Please do not hesitate to contact me directly if you find other things that appear to you to be mistakes.  You may be correct!  (In this case, thanks to Dave Harding and his students for noticing this one.)
A: I also found this baseline vs. differential treatments effect distinction confusing.
The $v$s are the potential outcomes centered around their population-level expectations. We are worried about a relationship between $d$ (being selected for treatment) and the $v$s since they are in the error term. When $v$s are large in absolute value, the individual is fairly different in terms of his potential outcome. When the $y$s are the same for both individuals, the $v$s for that state of the world will be zero.  
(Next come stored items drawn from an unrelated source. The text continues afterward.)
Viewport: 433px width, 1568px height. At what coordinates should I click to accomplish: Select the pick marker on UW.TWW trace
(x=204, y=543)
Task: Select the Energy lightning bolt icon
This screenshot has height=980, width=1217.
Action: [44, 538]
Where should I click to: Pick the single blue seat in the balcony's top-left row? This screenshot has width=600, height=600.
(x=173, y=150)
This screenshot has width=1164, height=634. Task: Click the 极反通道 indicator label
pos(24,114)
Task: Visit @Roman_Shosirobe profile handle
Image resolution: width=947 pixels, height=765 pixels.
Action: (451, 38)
The OLS regression error term is equal to $v^0$ for those in the control and $v^1$ for those in the treatment. In the first panel, there's no relationship between $d$ and $v^1$ and a positive relationship between $d$ and $v^0$, which is the baseline, no-treatment potential outcome. Hence this is called baseline bias. People who have a lower outcome in the no-treatment world are more likely to be in the control group.
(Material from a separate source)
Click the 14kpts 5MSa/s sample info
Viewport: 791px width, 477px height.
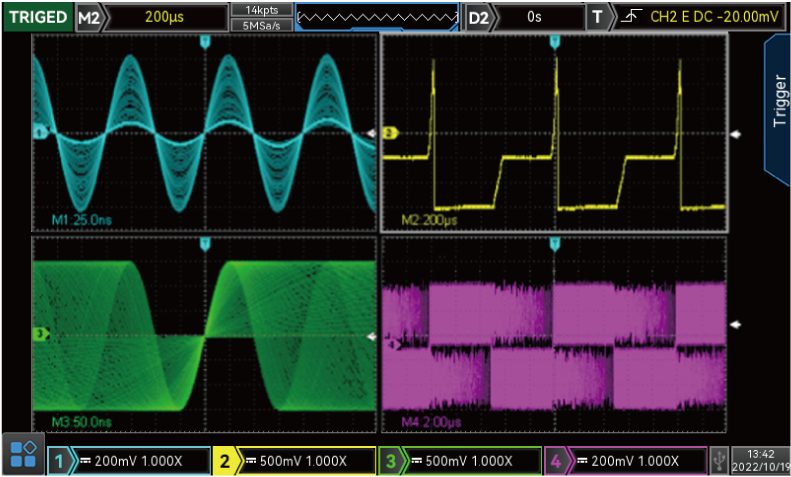[x=260, y=17]
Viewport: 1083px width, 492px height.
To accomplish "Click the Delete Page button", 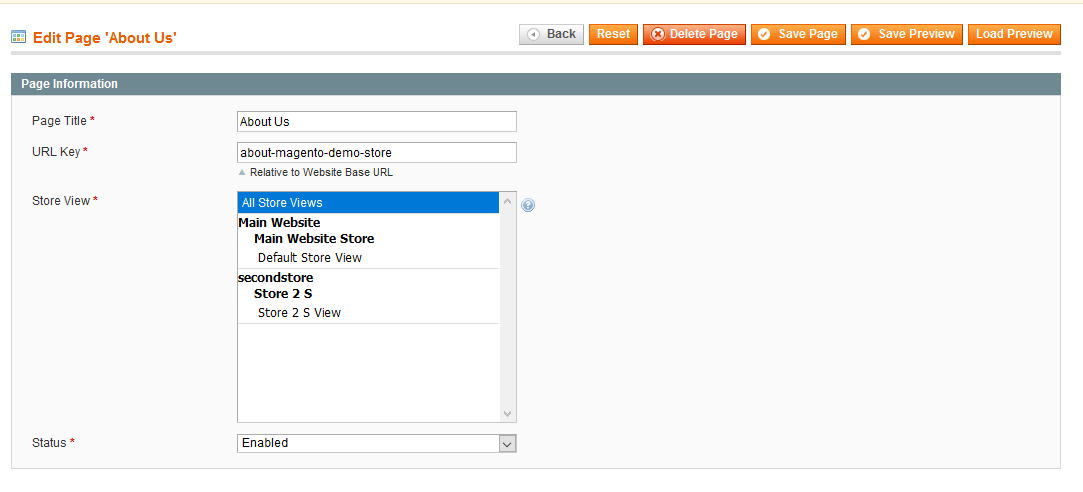I will pyautogui.click(x=694, y=34).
In the second panel, you have a relationship between $d$ and $v^1$, which is the treated potential outcome. That is the differential treatment bias: people who really benefit from treatment are likely to receive it. In the third panel, you have both kinds of biases simultaneously. 
These are different from heterogeneous treatment effects (people respond differently to the treatment), which you have in all 3 panels. Here are two examples that may make the distinction clearer. 
Suppose you have a job training program for 2 bicycle messengers that was given on a first-come, first-served basis with limited availability: only one training slot was available. Once it is announced, the fast biker shows up first since he can pedal quickly (at 10 vs 0). But the program does not really help him more (relative to the slow biker): everyone treated cycles at 20.
Contrast that with a job training program for 2 math students (aka math camp). Only the student who enjoys math signs up because she is going to learn a lot. For her the program has a huge payoff in terms of getting better at taking derivatives. After the camp, she can differentiate at 20. The student who didn't sign up would spend the class time napping and he would not learn all that much (only up to 15). If the cost of the program was foregone income from a job selling hot dogs on the boardwalk, the student with the higher return would sing up, while the other may not. Without the program, everyone would have the same level of math skills (10), so the baseline is the same.
You can have selection into treatment based on two types of potential outcomes: the first is the untreated outcome, the second is the treated outcome. In either case, however, if you were to pluck a random biker or student from a population to train, you would get a pretty different effect from the naively estimated one.